◆ Task details ◆
Using the entries below, copy exactly each line from the line with "You are a GUI" up to and including the line with "The width and", with every picture left out.

◆ Extracted records ◆
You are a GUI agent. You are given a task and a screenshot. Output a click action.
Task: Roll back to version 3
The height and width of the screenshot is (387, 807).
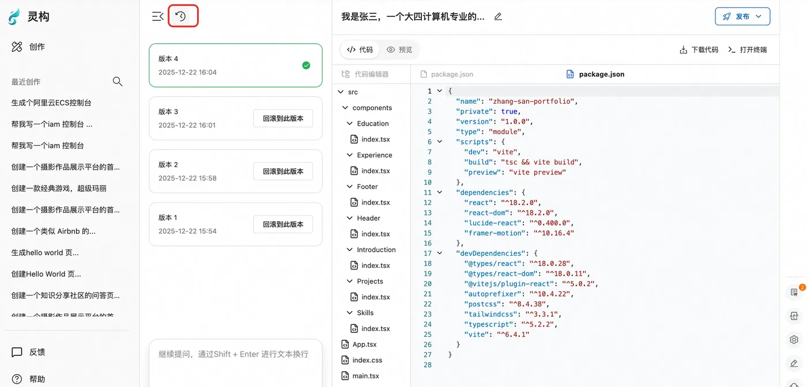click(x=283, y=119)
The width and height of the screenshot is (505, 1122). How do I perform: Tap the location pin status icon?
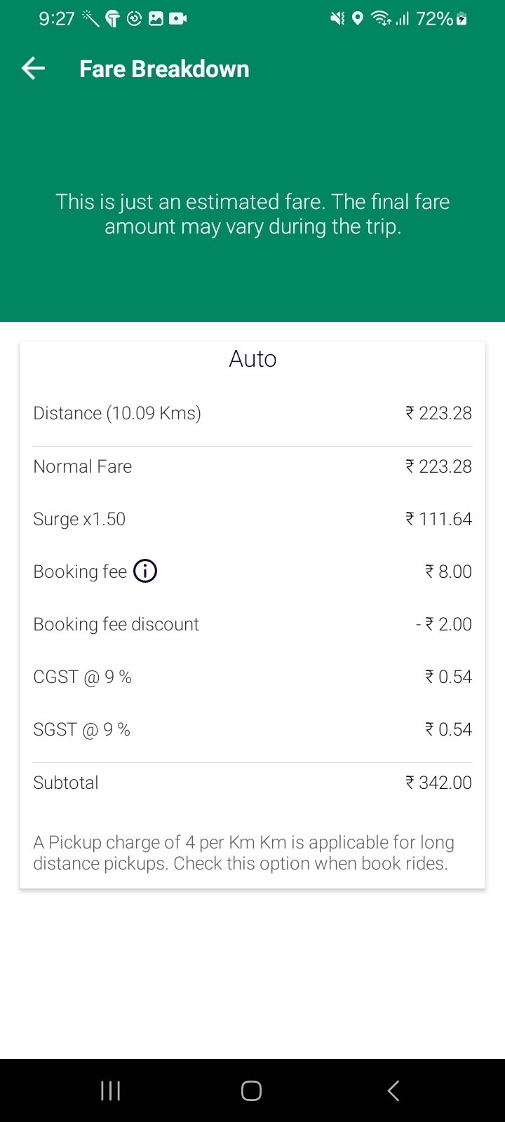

==

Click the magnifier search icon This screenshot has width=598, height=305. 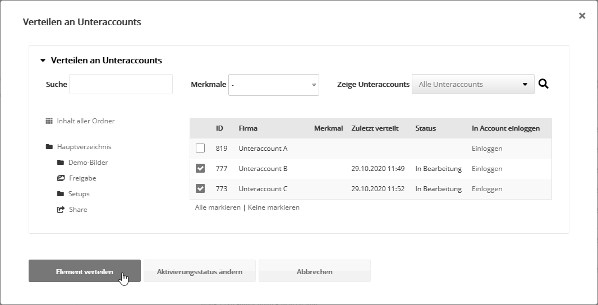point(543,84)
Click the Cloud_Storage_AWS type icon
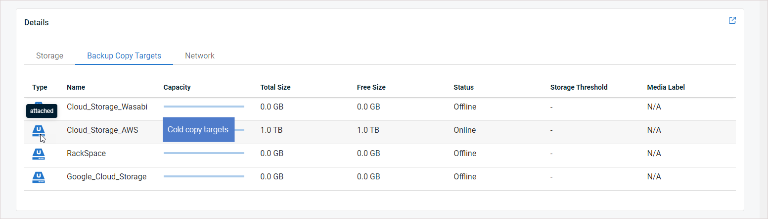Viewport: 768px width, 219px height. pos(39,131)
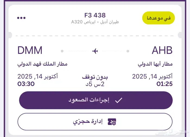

---

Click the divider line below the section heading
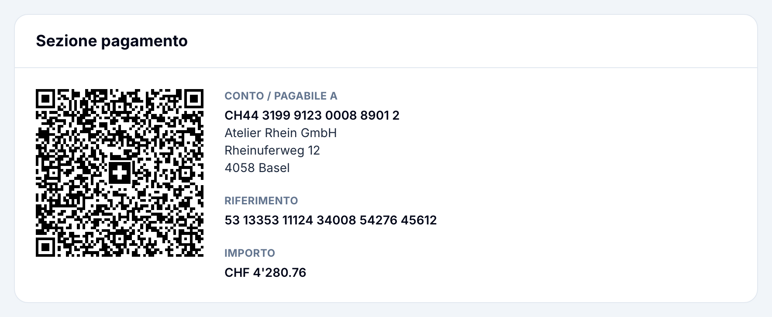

◆ Written response ◆
You are a GUI agent. You are given a task and a screenshot. Output a click action.
Task: Roll back to version 3
The height and width of the screenshot is (387, 807).
click(x=283, y=119)
The width and height of the screenshot is (505, 1122). How do I perform: Tap the location pin status icon?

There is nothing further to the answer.